The Seven Samurai The Seven Samurai

  • Rashōmon (羅生門): This 1950 film by Akira Kurosawa was the first Japanese film to gain world-wide acclaim. The highest-ranked Japanese film (#10) on the Village Voice list of 100 Best Films of the 20th Century. It was also the highest-ranked Japanese film on the Sight and Sound 2002 Directors' Top Ten Poll.
  • Tokyo Story (東京物語 Tokyo Monogatari), 1953. This film by Yasujiro Ozu about an aging couple as they journey from their rural village to visit their two married children in postwar Tokyo was declared the greatest film ever by Halliwell's Film Guide in 2005 25. It was also the highest-ranked Japanese film on the Sight and Sound 2002 Critics' Top Ten Poll. (As well as the only non-Kurosawa Japanese film in any of its polls.)
  • The Seven Samurai (七人の侍 Shichinin no samurai), 1954: Also by Kurosawa, this period adventure film is frequently cited as the greatest Japanese film ever; consistently the highest-rated foreign-made (outside of the United States) film on the IMDb Top 250, appropiately enough it is ranked #7 (as of June 2006).

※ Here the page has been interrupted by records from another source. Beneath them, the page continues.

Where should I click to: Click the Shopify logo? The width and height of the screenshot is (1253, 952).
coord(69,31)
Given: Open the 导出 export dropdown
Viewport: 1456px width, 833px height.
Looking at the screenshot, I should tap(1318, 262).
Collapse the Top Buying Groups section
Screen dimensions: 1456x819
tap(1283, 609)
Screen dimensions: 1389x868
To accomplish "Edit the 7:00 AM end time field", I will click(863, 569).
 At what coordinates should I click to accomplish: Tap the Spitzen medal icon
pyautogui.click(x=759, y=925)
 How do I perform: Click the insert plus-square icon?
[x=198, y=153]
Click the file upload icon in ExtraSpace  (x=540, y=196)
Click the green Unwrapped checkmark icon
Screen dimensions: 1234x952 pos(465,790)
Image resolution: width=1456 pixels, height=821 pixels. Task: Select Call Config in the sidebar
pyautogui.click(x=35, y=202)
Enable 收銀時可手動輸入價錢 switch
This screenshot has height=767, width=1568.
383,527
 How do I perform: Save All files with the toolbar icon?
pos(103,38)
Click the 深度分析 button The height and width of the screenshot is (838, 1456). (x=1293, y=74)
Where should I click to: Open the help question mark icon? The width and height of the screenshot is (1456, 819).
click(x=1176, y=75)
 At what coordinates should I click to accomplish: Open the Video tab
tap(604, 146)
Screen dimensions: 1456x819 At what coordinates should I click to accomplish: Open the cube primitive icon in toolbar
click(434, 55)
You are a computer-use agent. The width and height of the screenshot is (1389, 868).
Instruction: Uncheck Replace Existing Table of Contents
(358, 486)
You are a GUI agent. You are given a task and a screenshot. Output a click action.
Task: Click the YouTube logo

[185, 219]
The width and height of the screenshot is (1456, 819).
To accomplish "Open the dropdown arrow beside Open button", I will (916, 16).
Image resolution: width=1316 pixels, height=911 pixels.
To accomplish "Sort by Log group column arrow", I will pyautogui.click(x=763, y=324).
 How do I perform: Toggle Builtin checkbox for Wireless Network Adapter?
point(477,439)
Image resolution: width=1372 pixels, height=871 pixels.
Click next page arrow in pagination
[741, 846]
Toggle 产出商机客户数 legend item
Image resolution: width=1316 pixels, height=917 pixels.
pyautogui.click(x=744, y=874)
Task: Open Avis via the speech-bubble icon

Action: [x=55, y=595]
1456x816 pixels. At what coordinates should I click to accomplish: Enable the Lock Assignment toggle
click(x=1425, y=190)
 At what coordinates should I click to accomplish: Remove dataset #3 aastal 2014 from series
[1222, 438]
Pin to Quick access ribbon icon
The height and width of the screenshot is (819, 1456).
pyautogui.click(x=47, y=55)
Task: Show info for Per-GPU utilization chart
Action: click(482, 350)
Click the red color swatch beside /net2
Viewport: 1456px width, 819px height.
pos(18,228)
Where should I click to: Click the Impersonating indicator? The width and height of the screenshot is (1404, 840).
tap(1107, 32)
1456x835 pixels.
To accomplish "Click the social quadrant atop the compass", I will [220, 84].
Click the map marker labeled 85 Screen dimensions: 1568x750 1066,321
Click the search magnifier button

  • The Emigrants (Utvandrarna): Jan Troell's naturalist masterwork was the first Scandinavian film to receive Academy Award nominations for Best Picture and Best Director, and it is often cited in Sweden as the greatest Swedish film of all-time.
  • Persona: voted "Best Picture" by US National Society of Film Critics. This film by acclaimed director Ingmar Bergman also reached the highest postion (#5) of any Swedish film on Sight & Sound's 1972 list of greatest films of all time.
  • The Seventh Seal: also directed by Ingmar Bergman, is the highest rated Swedish film on the IMDB.

United Kingdom

  • Lawrence of Arabia: voted "best British film of all time" in August of 2004 by a London Sunday Telegraph poll of Britain's leading filmmakers. (See also: Epic above).
  • The Third Man: Voted best British film ever by members of the British Film Institute in 1999.

United States

  • Citizen Kane: voted the best American film ever by the American Features Institute. (See also: Films acclaimed by critics and filmmakers section above).
  • Goodfellas was voted the greatest film of all time by Total Film.
  • 2001: A Space Odyssey is considered by some critics, including the late Gene Siskel, to be the greatest film ever made, American or otherwise. Roger Ebert has also cited it in his top ten.